Exact copies of all the lines below are required, with the pictures omitted.

-------- DATA SUPPLIED --------

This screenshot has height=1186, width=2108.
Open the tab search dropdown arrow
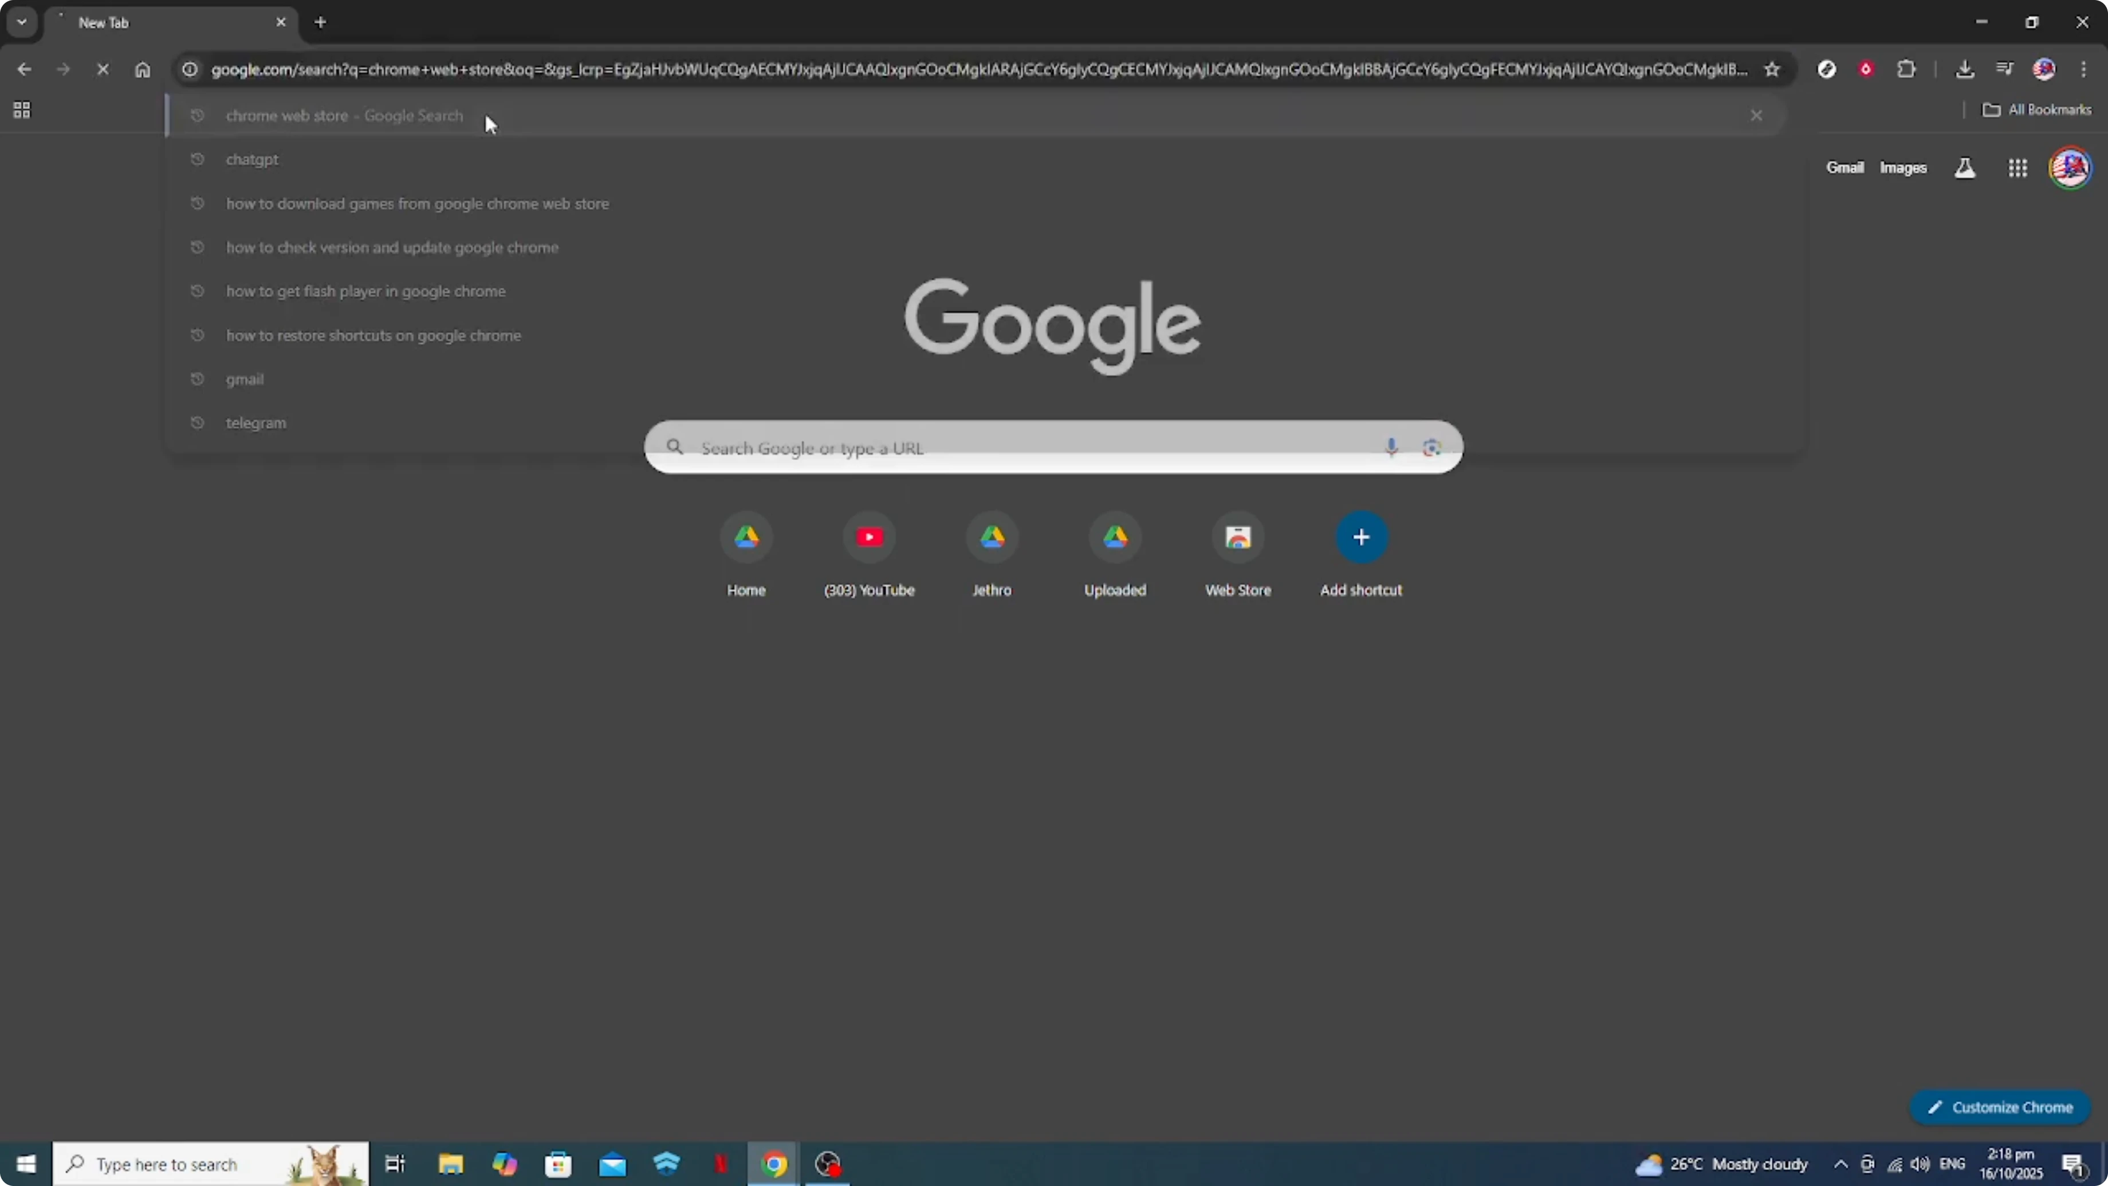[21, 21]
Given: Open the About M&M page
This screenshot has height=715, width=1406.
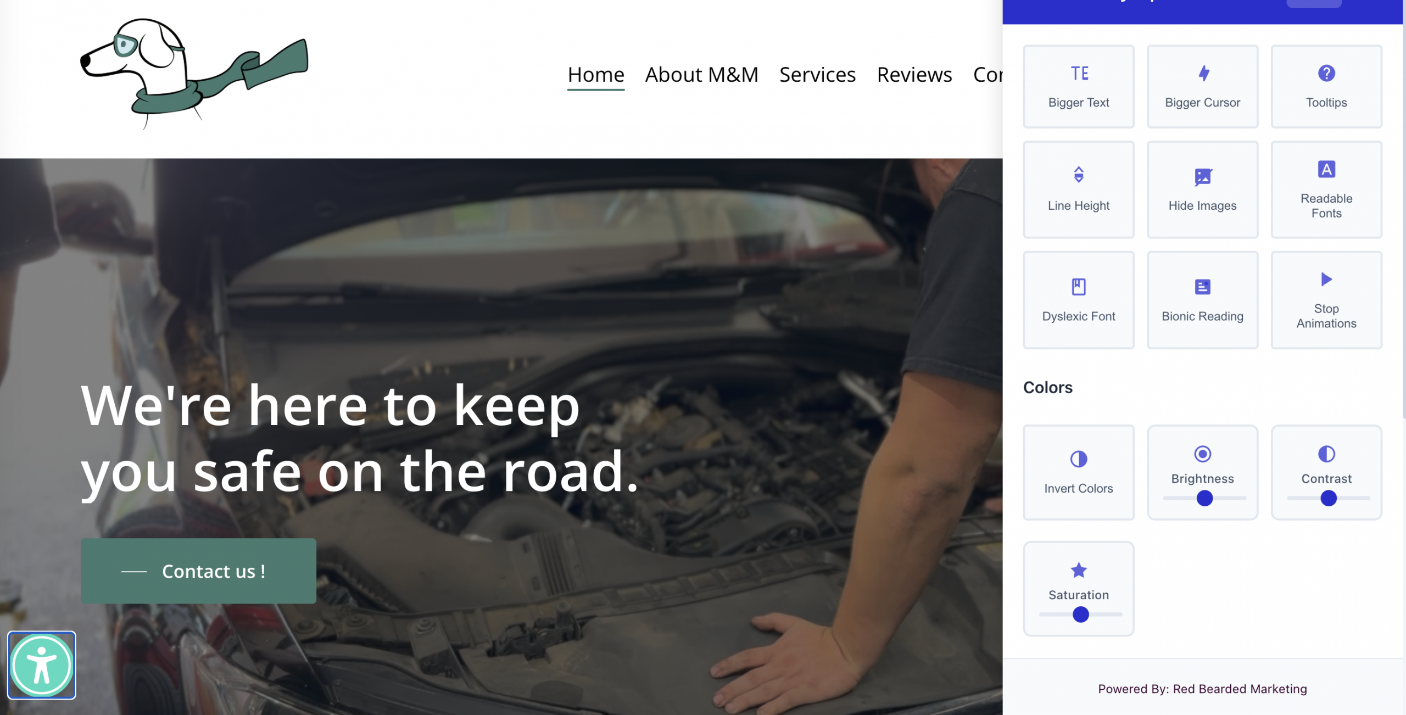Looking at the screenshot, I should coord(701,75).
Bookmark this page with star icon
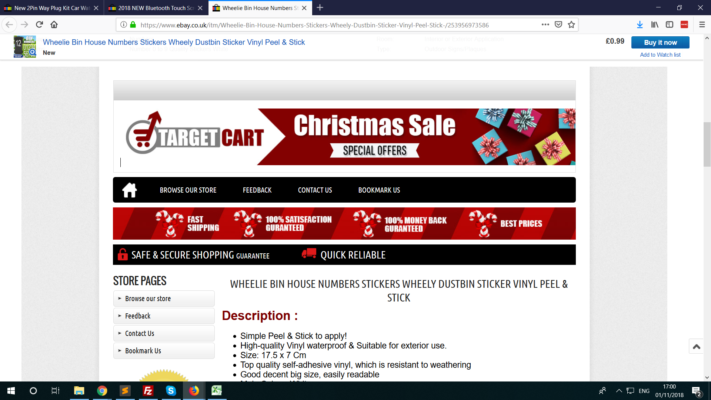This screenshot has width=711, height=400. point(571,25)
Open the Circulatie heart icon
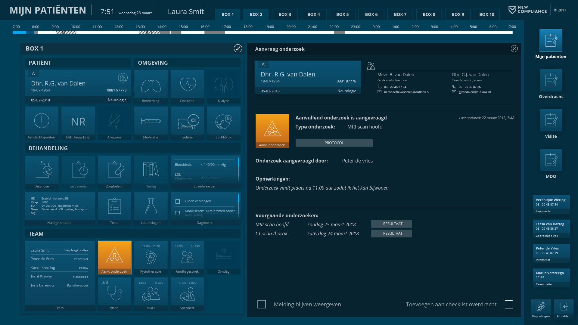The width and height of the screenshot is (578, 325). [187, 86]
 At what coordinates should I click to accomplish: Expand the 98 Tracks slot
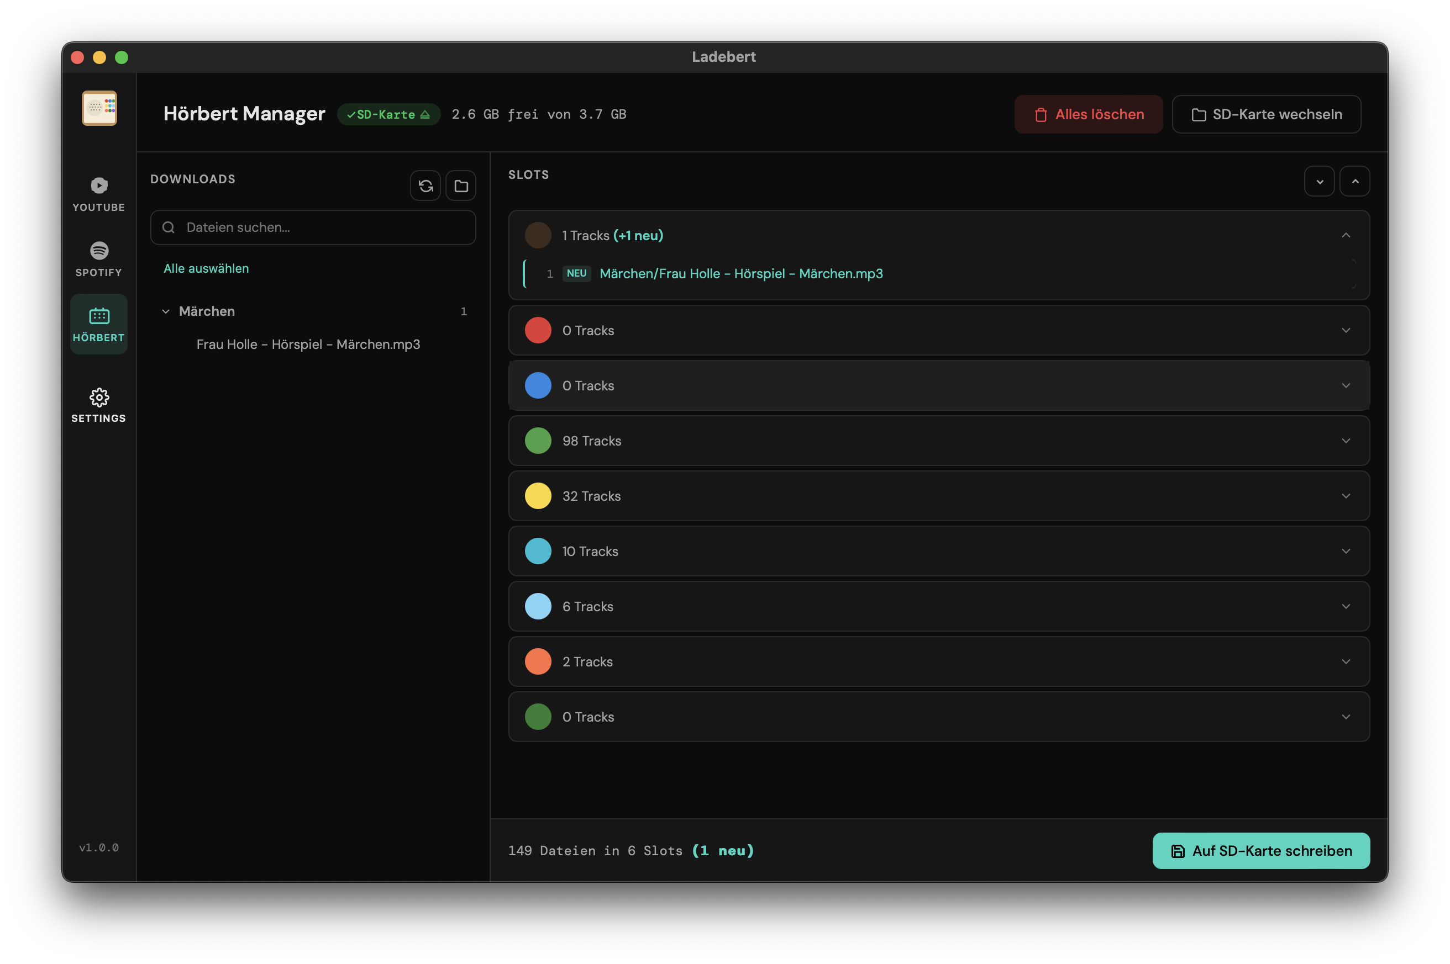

--------

**SOLUTION TO THE EXERCISE**.
This screenshot has height=1186, width=2108.
Open the tab search dropdown arrow
[21, 21]
Given: Open the About M&M page
This screenshot has height=715, width=1406.
Looking at the screenshot, I should coord(701,75).
Bookmark this page with star icon
This screenshot has width=711, height=400. point(571,25)
Open the Circulatie heart icon
The width and height of the screenshot is (578, 325). [187, 86]
 At what coordinates should I click to accomplish: Expand the 98 Tracks slot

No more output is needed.